(Data to examine)

--------------------

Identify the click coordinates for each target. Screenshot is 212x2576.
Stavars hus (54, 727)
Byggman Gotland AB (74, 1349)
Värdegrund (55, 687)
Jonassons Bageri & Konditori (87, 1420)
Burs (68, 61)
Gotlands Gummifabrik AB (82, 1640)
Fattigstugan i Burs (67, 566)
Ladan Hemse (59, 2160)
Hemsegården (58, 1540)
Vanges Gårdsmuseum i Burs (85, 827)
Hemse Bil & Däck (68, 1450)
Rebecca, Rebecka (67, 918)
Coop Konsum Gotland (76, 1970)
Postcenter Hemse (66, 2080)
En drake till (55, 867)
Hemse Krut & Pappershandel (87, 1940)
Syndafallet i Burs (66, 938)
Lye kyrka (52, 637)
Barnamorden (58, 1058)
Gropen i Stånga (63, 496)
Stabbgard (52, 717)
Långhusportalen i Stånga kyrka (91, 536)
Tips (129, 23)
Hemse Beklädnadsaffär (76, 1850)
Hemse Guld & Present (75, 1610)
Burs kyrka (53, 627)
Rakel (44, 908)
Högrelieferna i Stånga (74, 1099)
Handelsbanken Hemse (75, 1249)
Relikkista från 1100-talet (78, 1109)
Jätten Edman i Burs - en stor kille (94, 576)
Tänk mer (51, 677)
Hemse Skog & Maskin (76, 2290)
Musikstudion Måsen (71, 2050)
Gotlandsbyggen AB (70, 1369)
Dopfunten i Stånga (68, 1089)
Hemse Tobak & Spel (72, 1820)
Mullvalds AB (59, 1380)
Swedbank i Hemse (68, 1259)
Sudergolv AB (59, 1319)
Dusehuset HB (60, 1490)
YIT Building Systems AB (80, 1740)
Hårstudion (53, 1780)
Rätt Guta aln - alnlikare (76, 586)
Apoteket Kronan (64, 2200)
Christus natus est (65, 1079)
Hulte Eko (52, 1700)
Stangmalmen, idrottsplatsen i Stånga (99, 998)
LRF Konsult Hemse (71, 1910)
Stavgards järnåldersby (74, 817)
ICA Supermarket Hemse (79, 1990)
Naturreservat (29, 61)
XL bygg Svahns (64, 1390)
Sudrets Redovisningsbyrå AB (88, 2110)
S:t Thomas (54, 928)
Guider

--------------------

(Activity) Report each line in the data above that holds the word "Burs" by copying it.

(Expected answer)
Burs (68, 61)
Fattigstugan i Burs (67, 566)
Vanges Gårdsmuseum i Burs (85, 827)
Syndafallet i Burs (66, 938)
Burs kyrka (53, 627)
Jätten Edman i Burs - en stor kille (94, 576)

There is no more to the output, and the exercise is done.